The lines to extract run from the first line of the entries through the line that contains "Screen dimensions: 1530x860"; reproduce exactly those lines and no others.
#### Entries provided ####
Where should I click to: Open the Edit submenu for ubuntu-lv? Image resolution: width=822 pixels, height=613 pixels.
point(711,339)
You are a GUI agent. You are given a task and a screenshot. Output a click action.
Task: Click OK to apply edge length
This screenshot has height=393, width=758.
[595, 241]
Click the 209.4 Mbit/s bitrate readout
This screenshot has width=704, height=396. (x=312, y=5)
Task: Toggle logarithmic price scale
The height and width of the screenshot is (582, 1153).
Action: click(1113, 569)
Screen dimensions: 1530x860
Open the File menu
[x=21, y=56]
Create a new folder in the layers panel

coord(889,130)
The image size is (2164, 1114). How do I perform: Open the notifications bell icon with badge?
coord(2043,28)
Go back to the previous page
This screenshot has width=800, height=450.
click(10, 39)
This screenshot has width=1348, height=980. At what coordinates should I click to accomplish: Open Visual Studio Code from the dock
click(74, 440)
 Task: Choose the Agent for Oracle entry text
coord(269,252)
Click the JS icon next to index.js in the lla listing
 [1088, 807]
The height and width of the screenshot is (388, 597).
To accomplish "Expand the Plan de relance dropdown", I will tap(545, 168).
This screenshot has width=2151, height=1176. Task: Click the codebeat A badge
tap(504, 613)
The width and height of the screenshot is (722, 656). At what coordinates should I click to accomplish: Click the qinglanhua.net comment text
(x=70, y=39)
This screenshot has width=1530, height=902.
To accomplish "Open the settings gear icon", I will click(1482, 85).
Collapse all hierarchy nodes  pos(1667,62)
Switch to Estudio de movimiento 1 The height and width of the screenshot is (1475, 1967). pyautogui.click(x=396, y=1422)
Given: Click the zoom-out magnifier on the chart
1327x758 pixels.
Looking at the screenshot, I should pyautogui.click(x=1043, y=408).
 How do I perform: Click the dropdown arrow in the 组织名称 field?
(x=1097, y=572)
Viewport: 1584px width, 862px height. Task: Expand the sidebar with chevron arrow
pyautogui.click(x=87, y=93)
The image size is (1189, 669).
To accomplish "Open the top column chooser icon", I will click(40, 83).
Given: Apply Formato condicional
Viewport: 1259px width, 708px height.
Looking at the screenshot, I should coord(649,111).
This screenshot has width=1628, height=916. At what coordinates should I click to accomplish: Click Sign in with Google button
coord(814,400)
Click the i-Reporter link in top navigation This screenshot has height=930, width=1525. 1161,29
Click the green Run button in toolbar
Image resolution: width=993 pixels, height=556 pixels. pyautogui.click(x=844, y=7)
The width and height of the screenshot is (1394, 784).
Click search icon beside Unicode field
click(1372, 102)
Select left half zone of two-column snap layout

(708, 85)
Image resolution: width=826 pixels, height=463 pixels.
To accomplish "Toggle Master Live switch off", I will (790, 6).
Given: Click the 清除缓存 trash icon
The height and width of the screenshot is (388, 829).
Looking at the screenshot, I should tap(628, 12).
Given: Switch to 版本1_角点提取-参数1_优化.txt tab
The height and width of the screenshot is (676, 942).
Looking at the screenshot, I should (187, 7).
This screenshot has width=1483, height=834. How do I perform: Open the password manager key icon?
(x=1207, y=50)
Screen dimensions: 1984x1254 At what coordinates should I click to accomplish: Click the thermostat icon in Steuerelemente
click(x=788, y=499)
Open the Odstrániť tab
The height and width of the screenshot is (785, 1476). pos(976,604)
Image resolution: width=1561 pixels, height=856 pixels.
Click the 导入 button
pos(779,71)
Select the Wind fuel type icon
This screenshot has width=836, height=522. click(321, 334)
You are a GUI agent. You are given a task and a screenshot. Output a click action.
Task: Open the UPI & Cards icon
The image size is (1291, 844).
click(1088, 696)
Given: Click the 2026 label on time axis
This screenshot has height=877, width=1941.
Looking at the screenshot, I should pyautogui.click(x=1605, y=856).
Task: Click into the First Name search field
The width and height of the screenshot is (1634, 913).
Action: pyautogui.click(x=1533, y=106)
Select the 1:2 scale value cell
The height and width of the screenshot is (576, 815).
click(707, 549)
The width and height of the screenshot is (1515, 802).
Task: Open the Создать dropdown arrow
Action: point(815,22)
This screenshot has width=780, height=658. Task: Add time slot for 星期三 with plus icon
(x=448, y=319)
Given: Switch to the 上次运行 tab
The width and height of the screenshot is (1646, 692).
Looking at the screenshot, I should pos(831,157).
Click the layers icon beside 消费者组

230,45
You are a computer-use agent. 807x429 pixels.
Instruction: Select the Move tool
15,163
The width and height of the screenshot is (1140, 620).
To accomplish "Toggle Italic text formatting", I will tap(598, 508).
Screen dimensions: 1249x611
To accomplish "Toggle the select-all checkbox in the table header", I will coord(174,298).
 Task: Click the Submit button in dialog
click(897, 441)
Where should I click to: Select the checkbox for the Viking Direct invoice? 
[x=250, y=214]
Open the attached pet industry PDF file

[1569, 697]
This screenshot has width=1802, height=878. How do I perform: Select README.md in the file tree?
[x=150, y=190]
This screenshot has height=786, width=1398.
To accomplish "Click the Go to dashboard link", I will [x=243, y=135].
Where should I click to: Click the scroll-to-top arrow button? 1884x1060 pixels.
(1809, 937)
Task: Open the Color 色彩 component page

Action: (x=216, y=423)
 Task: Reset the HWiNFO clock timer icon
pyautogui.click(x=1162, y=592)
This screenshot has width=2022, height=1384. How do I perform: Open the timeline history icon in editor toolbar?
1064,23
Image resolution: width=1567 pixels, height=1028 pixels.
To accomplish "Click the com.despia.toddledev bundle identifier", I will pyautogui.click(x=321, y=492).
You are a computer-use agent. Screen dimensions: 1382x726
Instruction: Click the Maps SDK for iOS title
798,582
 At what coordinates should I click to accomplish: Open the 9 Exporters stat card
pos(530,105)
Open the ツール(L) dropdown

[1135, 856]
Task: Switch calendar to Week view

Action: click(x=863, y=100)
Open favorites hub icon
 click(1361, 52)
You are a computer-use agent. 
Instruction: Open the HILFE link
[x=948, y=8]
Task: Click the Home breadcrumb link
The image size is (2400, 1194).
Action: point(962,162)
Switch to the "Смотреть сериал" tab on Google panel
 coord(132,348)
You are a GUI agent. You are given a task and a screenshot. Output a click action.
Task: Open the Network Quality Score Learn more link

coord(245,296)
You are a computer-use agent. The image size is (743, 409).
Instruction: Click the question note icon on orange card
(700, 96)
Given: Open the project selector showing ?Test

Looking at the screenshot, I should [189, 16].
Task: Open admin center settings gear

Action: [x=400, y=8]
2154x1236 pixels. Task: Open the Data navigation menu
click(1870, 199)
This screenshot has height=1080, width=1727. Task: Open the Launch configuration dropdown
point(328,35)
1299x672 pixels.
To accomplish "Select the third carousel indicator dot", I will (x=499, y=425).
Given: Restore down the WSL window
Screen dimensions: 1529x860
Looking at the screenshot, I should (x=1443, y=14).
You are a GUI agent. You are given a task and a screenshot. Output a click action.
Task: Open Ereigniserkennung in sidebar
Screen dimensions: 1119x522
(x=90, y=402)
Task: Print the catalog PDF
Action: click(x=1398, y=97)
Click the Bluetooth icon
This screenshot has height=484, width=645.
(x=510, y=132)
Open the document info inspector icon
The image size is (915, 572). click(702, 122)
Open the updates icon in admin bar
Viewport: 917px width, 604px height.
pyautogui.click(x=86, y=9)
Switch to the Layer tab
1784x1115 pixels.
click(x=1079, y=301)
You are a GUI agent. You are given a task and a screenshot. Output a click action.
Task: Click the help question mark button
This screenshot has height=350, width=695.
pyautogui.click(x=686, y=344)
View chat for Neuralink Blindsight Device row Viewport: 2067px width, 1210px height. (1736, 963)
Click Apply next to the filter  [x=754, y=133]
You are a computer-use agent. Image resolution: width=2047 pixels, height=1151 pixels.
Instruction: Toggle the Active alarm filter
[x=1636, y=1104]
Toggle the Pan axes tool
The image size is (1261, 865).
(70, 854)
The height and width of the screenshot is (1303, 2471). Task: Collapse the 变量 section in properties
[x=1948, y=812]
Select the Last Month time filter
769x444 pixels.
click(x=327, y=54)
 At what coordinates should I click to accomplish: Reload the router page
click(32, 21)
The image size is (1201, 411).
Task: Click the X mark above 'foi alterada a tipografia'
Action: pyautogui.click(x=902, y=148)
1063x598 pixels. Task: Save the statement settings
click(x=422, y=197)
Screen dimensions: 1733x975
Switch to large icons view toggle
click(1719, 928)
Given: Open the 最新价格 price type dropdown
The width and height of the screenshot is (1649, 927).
####
Exercise output –
Where should I click to: Open the Edit submenu for ubuntu-lv? Image resolution: width=822 pixels, height=613 pixels.
point(711,339)
You are a GUI agent. You are given a task and a screenshot. Output a click action.
Task: Click OK to apply edge length
This screenshot has height=393, width=758.
[595, 241]
Click the 209.4 Mbit/s bitrate readout
This screenshot has width=704, height=396. (x=312, y=5)
Task: Toggle logarithmic price scale
The height and width of the screenshot is (582, 1153).
Action: click(1113, 569)
Screen dimensions: 1530x860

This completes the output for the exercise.